Complete clearance rates were 44% (study 1) and 54% (study 2) at day 57 vs. 5% and 13% for vehicle, respectively, showing treatment differences of 40% and 42%. Tirbanibulin was more effective on face lesions compared to scalp lesions (50% and 54% vs. 30% and 41%, respectively). The recurrence rate at 12 months was 73%.1 Partial clearance rates (vs. placebo) were 68% vs. 16% for study 1 and 76% vs. 20% for study 2. Cost information is not available yet.


AK is a common skin lesion in older, fair-skinned individuals resulting from cumulative sun exposure.2 A portion may progress to invasive squamous cell carcinoma.3-5 The treatment goal is to eradicate both clinical and subclinical AK lesions and maintain a disease-free interval as long as possible.4 Spontaneous resolution is reported to occur in 15% to 63% of lesions after one year.5 Treatment/removal modalities include nondrug (e.g., cryotherapy, curettage,) that are lesion-directed or topical treatment (e.g., fluorouracil, imiquimod, ingenol mebutate, diclofenac gel, or photodynamic therapy) for field-directed treatment of multiple lesions.6,7 For topical options, fluorouracil and imiquimod represent 80% of the market, with ingenol mebutate and diclofenac with 10% each.4 The authors of a randomized trial compared four treatments in 624 subjects with AK (five or more lesions on the head, approximately 50% of the face) with one continuous area of 25 cm2 to 100 cm2.8 Fluorouracil was applied twice daily for four weeks. Imiquimod was applied once daily three days per week for four weeks. Ingenol mebutate was applied once daily for three consecutive days. Some subjects also underwent methyl aminolevulinate photodynamic therapy (PDT). All patients could receive a maximum of two courses of assigned treatment. Treatment success was assessed at 12 months after last treatment. The cumulative probabilities of treatment success were 75% for fluorouracil, 54% for imiquimod, 38% for PDT, and 29% for ingenol mebutate. The lower rate for imiquimod may be because a shorter treatment duration is recommended. Fluorouracil was not associated with higher frequency of adverse events than other treatments. Diclofenac, not included in the study, requires treatment for two to three months.6 Fluorouracil may be less preferable for the face because of skin reaction (e.g., local inflammation).6 Tirbanibulin may be an option for the face because of its mild to moderate local reaction and short treatment duration. The potential downside is a high recurrence rate.


  1. Almirall, LLC. Klisyri prescribing information. December 2020.

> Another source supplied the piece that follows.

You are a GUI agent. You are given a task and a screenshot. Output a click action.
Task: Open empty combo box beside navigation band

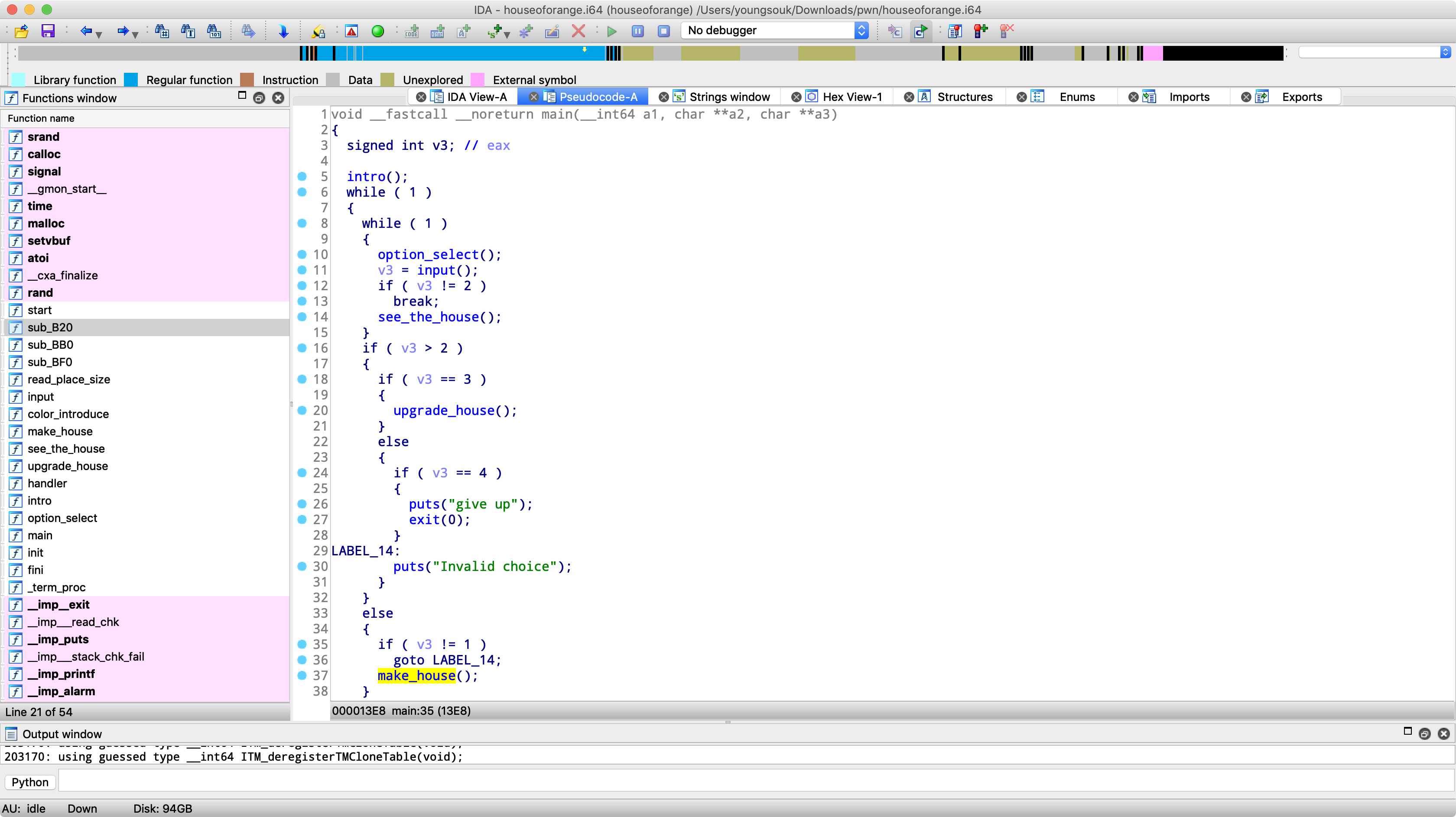(x=1445, y=52)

  2. Kempers S, DuBois J, Forman S, et al. Tirbanibulin ointment 1% as a novel treatment for actinic keratosis: Phase 1 and 2 results. J Drugs Dermatol 2020;19:1093-1100.

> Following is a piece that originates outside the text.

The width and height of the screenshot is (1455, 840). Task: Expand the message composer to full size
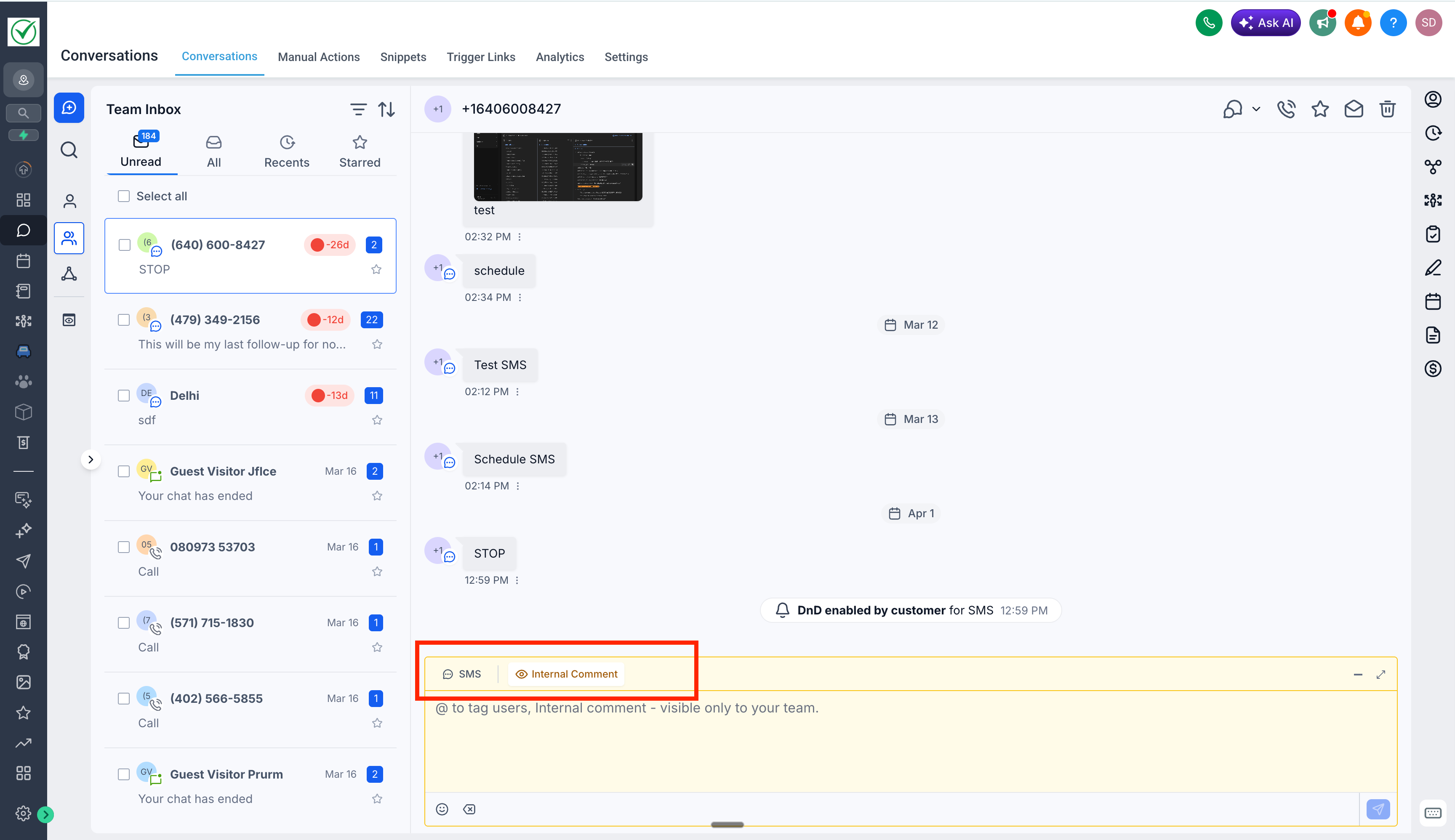point(1380,674)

  3. Rosen T, Lebwohl MG. Prevalence and awareness of actinic keratosis: barriers and opportunities. J Am Acad Dermatol 2013;68:S2-S9.
  4. Cramer P, Stockfleth E. Actinic keratosis: Where do we stand and where is the future going to take us? Exp Opin Emerg Drugs 2020;25:49-58.
  5. Center for Drug Research and Evaluation. NDA 213189 Multidisciplinary review and evaluation. Oct. 12, 2018.
  6. American Academy of Dermatology Association. Actinic keratosis: Diagnosis and treatment.
  7. Goldenberg G. Treatment considerations in actinic keratosis. J Eur Acad Dermatol Venereol 2017;31:12-16.
  8. Jansen MHE, Kessels JPHM, Nelemans PJ, et al. Randomized trial of four treatment approaches for actinic keratosis. N Engl J Med 2019;380:935-946.